Of course, there are some downsides to the side-pull faucets—chiefly, the cost. Besides being more difficult to source, each Czech-made side-pull unit costs between $200 and $300—a far cry from the $49.95 Perlik flow-control faucets common in tasting rooms from coast to coast. Installation can also be a challenge, as the units require minor modification to work on direct-draw systems, and their longer shanks are incompatible with many draft towers. Once they’re installed and properly set up, more challenges follow, mostly related to learning to use them (and learning how to sell the service style to customers, who may demand fuller glasses with less foam). “There’s a little bit of a learning curve,” Master Cicerone Witte says of the pouring technique.

There are two main differences that run counter to standard draft procedures. First, instead of on-or-off, the flow is controlled by how far the tap handle is pulled—opening the tap only a little creates more foam, while fully opening the tap results in more clear liquid beer flowing. Second, after the initial stage of the pour that lays a layer of foam in the glass, the faucet tip is submerged in the foam so that liquid beer fills the glass from below—a taboo in modern American service practices. In this case, best practices are to wipe down the outside of the faucet with sanitizer after each pour and, of course, to follow a rigorous maintenance schedule. That’s another downside to the faucets: “They can need quite a bit more maintenance,” says Carter. There are lots of small parts, disassembly is required for a thorough cleaning, and reassembly can be challenging until you’re comfortable with the differences.

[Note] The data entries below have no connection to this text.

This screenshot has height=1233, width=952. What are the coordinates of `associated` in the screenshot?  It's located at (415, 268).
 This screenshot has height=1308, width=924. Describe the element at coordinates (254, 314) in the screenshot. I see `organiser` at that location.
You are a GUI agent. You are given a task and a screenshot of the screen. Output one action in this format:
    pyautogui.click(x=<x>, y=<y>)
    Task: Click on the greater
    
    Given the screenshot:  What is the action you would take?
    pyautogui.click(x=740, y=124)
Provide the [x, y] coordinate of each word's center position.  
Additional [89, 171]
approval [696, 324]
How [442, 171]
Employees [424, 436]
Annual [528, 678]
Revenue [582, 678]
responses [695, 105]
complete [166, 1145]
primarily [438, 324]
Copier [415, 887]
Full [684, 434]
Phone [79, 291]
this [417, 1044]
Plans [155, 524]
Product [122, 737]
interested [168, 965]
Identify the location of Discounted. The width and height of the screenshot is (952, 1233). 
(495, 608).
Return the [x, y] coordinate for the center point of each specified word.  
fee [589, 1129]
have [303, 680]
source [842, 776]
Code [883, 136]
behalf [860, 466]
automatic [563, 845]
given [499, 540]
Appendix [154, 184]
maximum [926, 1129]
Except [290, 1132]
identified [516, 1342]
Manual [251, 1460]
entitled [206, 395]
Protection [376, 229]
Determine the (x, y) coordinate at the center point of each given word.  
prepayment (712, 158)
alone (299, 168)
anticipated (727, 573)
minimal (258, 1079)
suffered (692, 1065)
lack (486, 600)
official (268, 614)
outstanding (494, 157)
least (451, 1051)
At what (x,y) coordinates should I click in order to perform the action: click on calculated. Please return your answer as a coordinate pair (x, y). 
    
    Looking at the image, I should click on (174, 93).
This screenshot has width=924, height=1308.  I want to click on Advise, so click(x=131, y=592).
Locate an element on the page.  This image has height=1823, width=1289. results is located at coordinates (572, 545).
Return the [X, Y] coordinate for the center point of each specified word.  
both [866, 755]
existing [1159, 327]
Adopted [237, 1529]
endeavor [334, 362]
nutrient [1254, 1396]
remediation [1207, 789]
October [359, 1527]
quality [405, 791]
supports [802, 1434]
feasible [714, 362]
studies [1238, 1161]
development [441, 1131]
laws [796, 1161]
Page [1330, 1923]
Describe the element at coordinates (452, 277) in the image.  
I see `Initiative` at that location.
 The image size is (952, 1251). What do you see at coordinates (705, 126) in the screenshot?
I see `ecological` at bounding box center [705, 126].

Are side pulls and slow pours gimmicky? Sure, but it’s just the kind of gimmick on which American beer culture thrives. Side-pull faucets and the slow-pour techniques they facilitate “fit very well into modern American beer culture’s embrace of obscure traditions and drive to adapt those authentic methods into new traditions,” Witte says. It is both an embrace and a rejection of an older beer culture, and the drama inherent in the towering foam shines a spotlight on how a beer is served.

In a world with more options for beer and bars than ever, a focus on excellence in service is critical for continued development of our own beer culture. Ashleigh Carter puts it succinctly: “The more we pay attention to how a beer is served, the more we elevate this industry.”